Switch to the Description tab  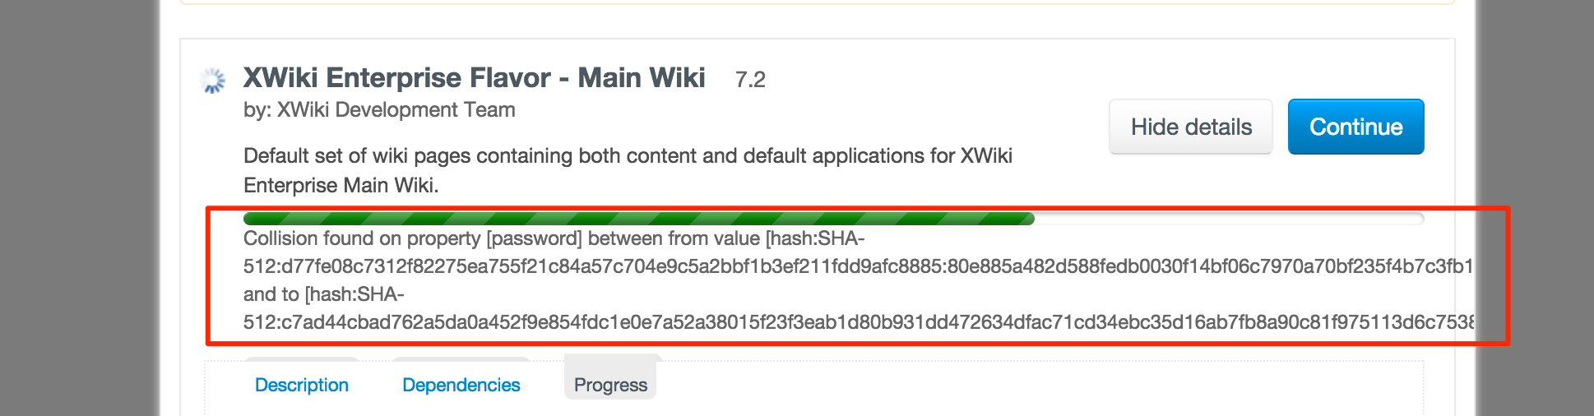point(302,385)
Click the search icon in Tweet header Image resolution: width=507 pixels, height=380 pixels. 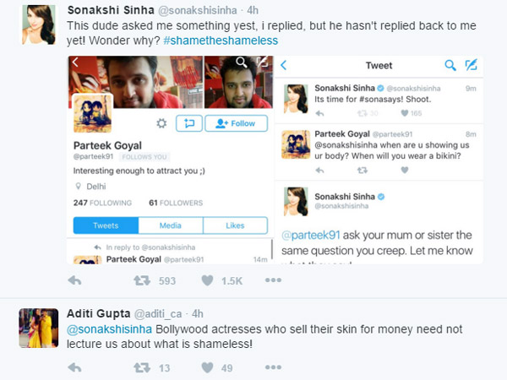pyautogui.click(x=450, y=65)
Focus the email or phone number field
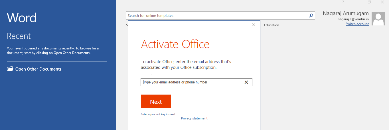Viewport: 389px width, 130px height. (x=193, y=82)
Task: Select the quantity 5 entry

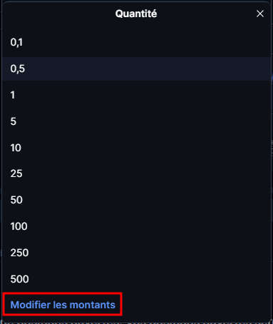Action: click(x=137, y=121)
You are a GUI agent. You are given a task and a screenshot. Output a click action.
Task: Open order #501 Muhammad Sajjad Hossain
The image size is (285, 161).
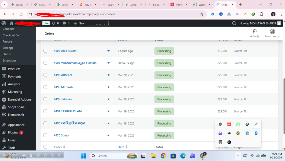click(76, 63)
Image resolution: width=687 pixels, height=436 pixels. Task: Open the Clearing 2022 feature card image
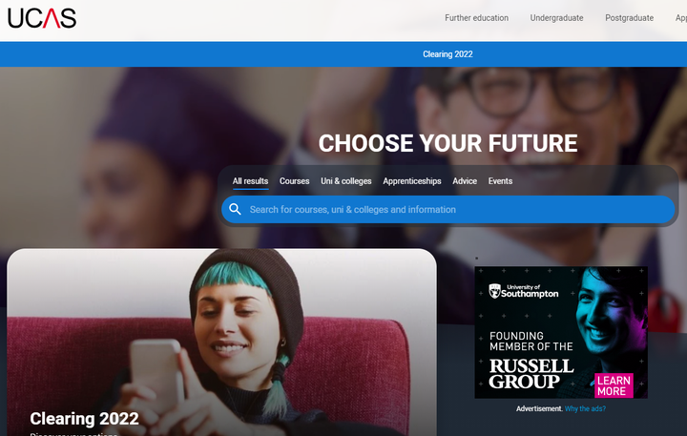pyautogui.click(x=221, y=343)
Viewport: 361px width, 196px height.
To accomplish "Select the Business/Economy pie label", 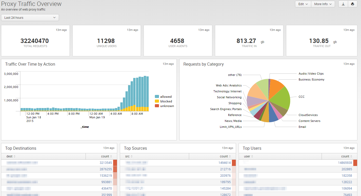I will pos(311,79).
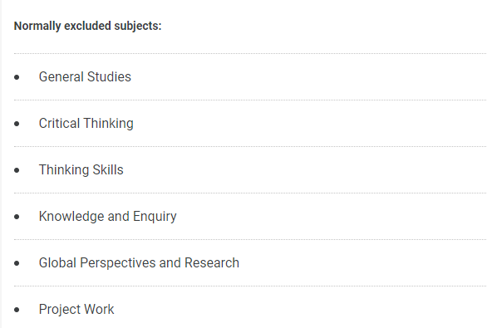487x328 pixels.
Task: Click the word 'Perspectives' in the list
Action: pyautogui.click(x=118, y=263)
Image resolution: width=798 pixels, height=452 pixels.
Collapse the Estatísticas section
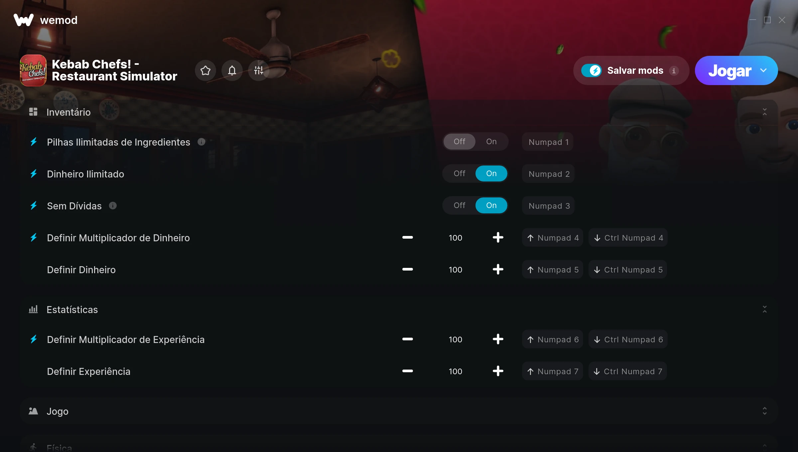click(765, 309)
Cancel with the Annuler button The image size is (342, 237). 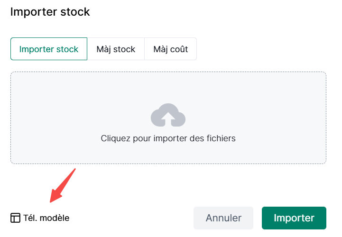(223, 218)
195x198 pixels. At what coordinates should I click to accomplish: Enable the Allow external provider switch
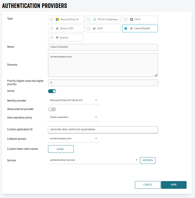pos(52,109)
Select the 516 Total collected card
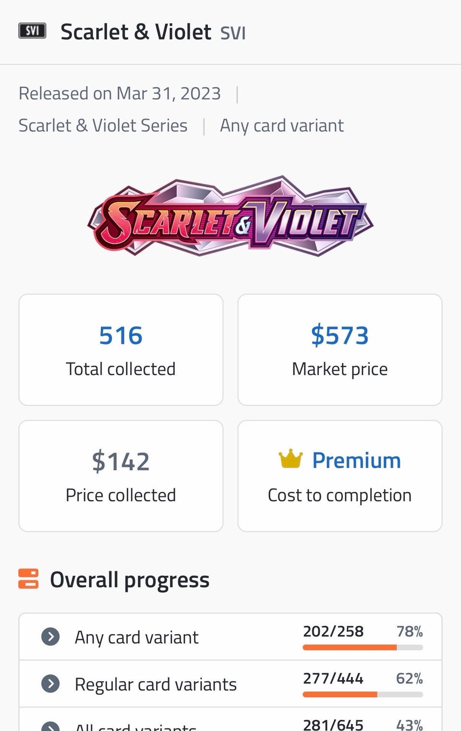Viewport: 461px width, 731px height. [121, 350]
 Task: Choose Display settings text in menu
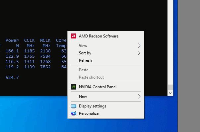93,106
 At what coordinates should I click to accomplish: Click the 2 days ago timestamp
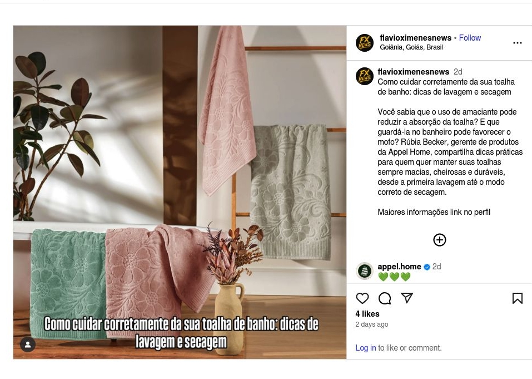click(372, 324)
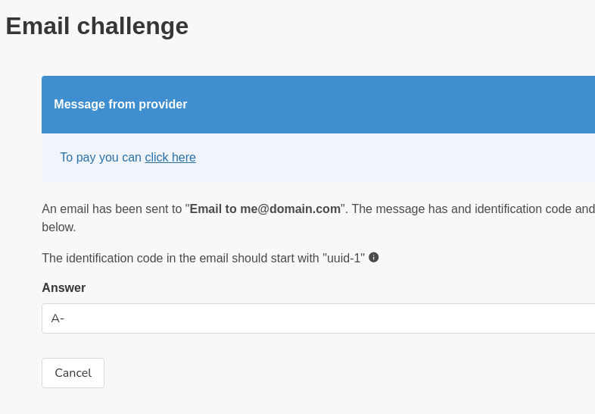
Task: Click empty space right of the "click here" link
Action: click(x=378, y=158)
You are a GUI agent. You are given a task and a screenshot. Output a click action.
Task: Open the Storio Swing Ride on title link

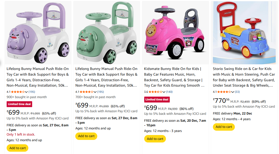click(244, 77)
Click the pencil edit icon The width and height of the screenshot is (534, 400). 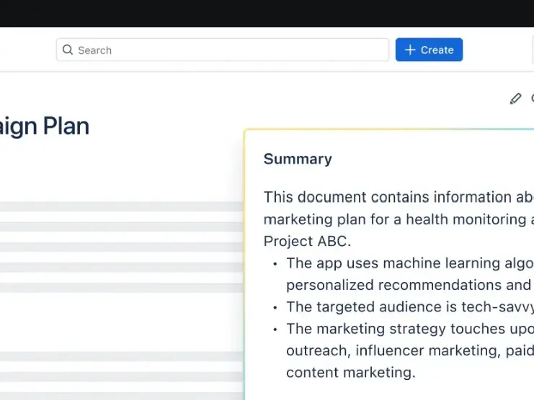click(515, 99)
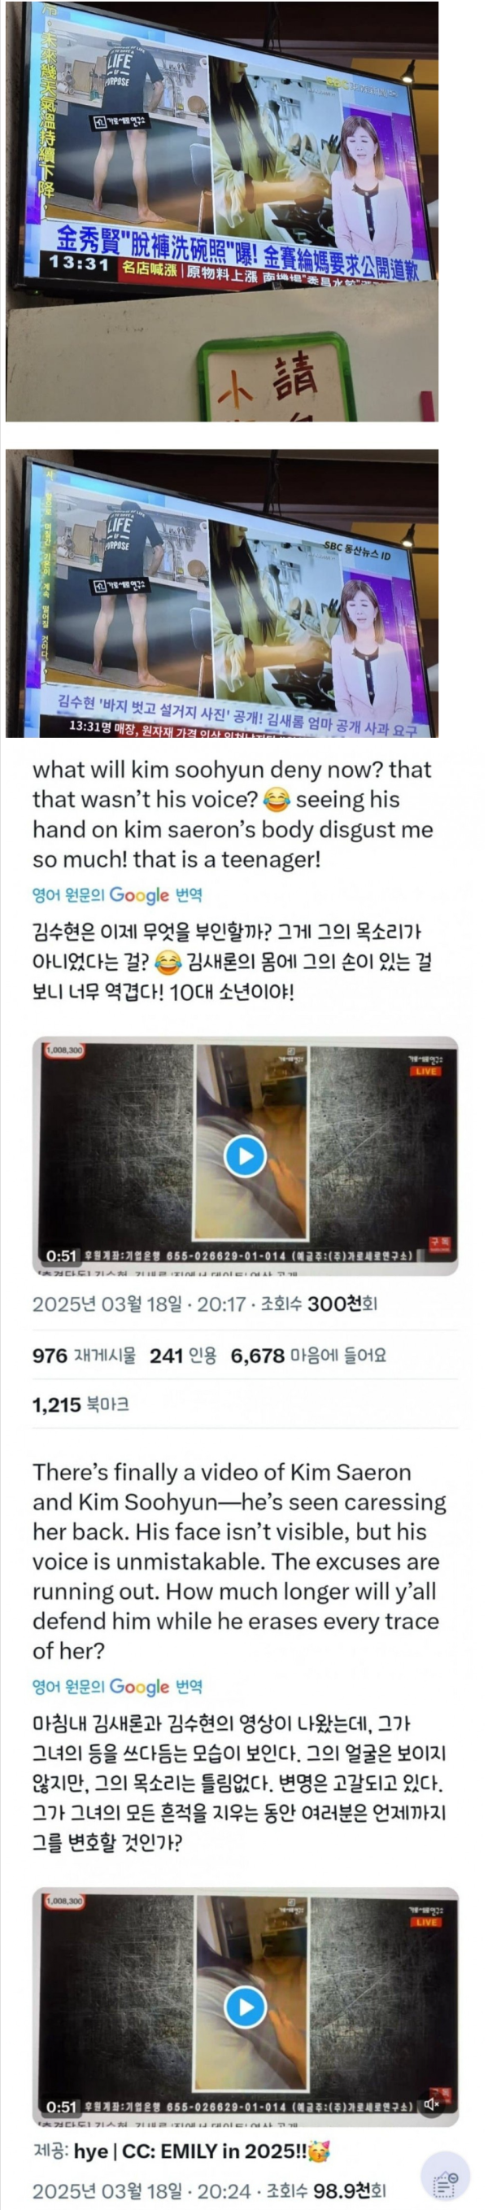Open the top Chinese TV news photo
This screenshot has width=488, height=2210.
[222, 211]
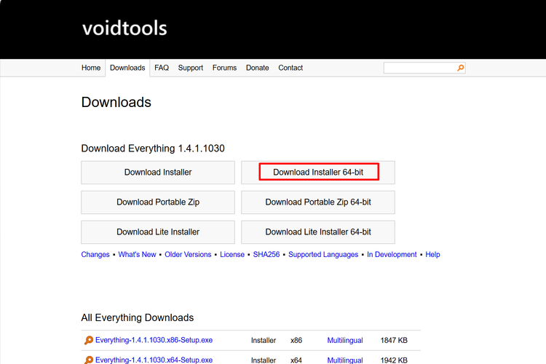Focus the site search input field

coord(419,68)
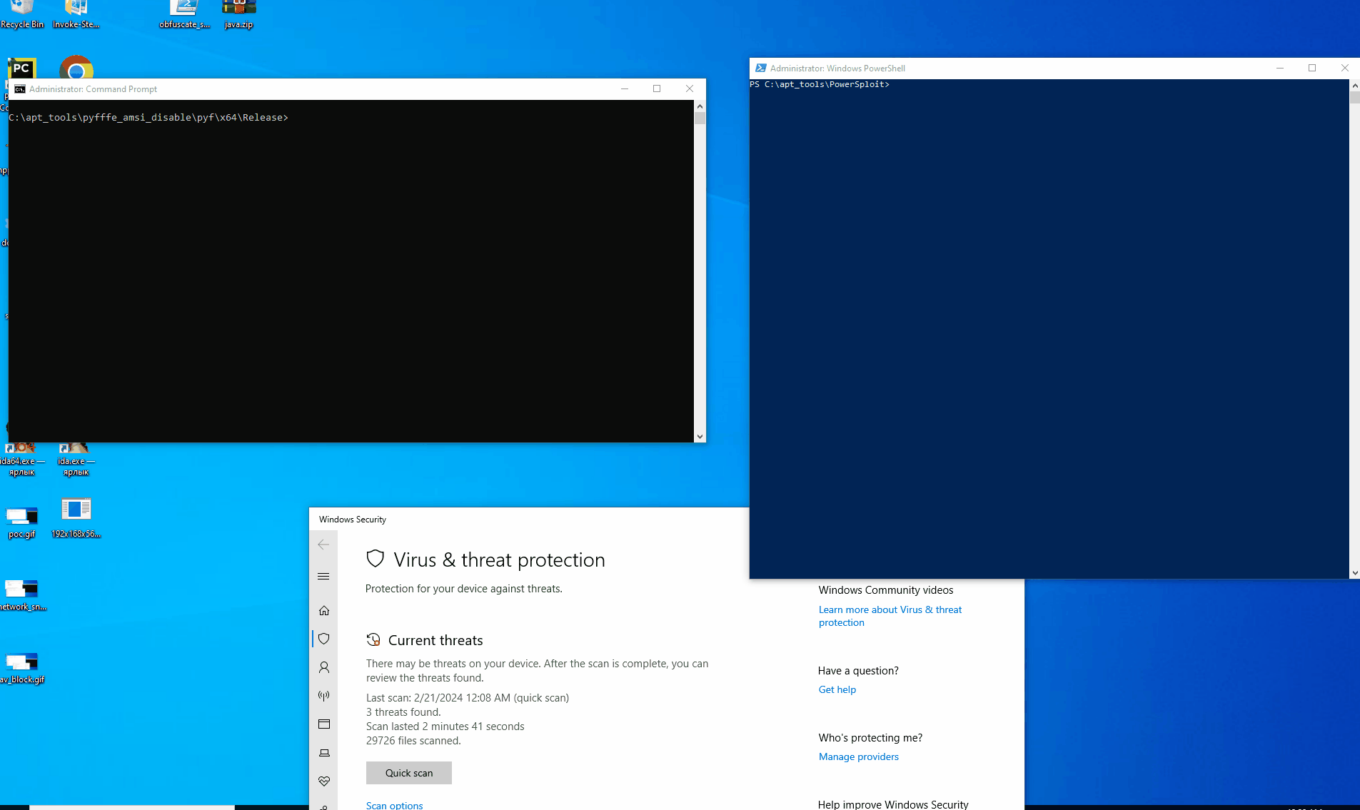This screenshot has width=1360, height=810.
Task: Start a Quick scan
Action: click(x=408, y=773)
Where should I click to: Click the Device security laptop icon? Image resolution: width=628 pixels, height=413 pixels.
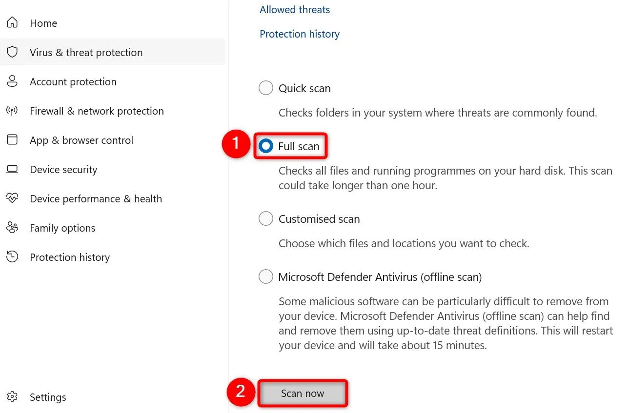click(12, 169)

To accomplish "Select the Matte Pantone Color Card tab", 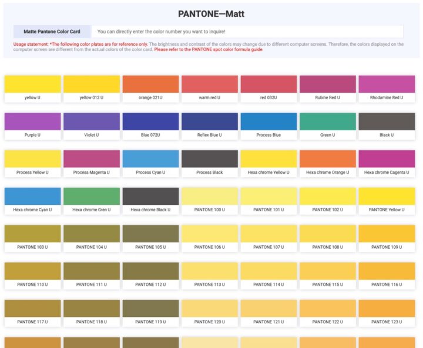I will click(52, 32).
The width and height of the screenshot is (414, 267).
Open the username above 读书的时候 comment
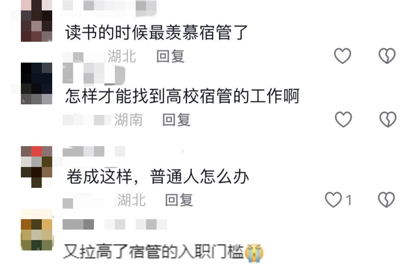(x=110, y=6)
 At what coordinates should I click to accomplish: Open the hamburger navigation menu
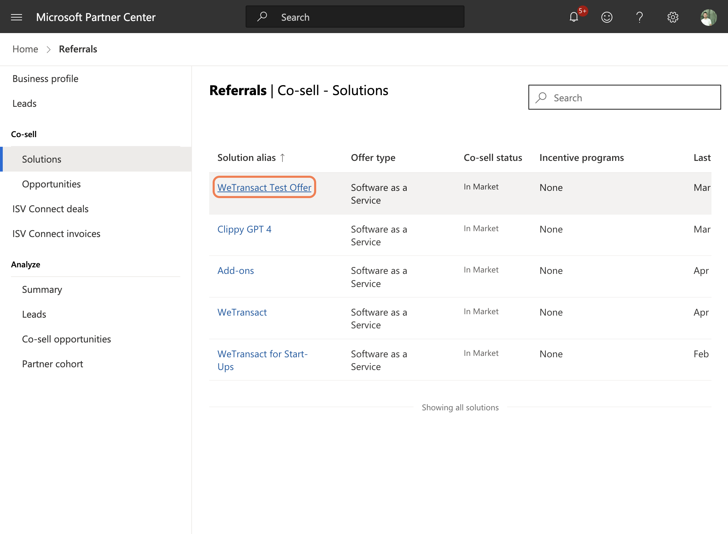[x=17, y=17]
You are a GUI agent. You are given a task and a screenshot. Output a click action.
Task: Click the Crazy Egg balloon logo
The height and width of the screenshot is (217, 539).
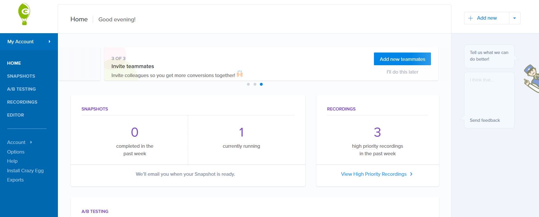pyautogui.click(x=24, y=14)
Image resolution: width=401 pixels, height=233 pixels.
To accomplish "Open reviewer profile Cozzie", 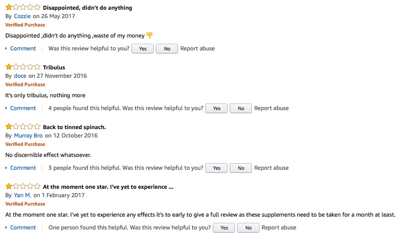I will click(x=22, y=16).
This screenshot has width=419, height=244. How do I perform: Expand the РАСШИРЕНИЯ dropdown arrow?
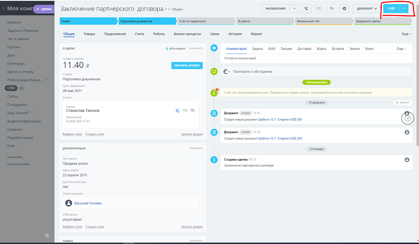tap(294, 9)
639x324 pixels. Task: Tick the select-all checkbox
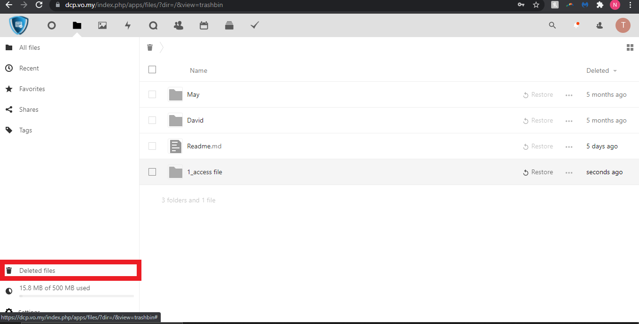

Your goal: Lines from the one containing "This screenshot has width=419, height=244." through the end of the material above must be reproduced exactly; pictures must not be.

Answer area:
This screenshot has width=419, height=244. How do I perform: Expand the РАСШИРЕНИЯ dropdown arrow?
tap(294, 9)
639x324 pixels. Task: Tick the select-all checkbox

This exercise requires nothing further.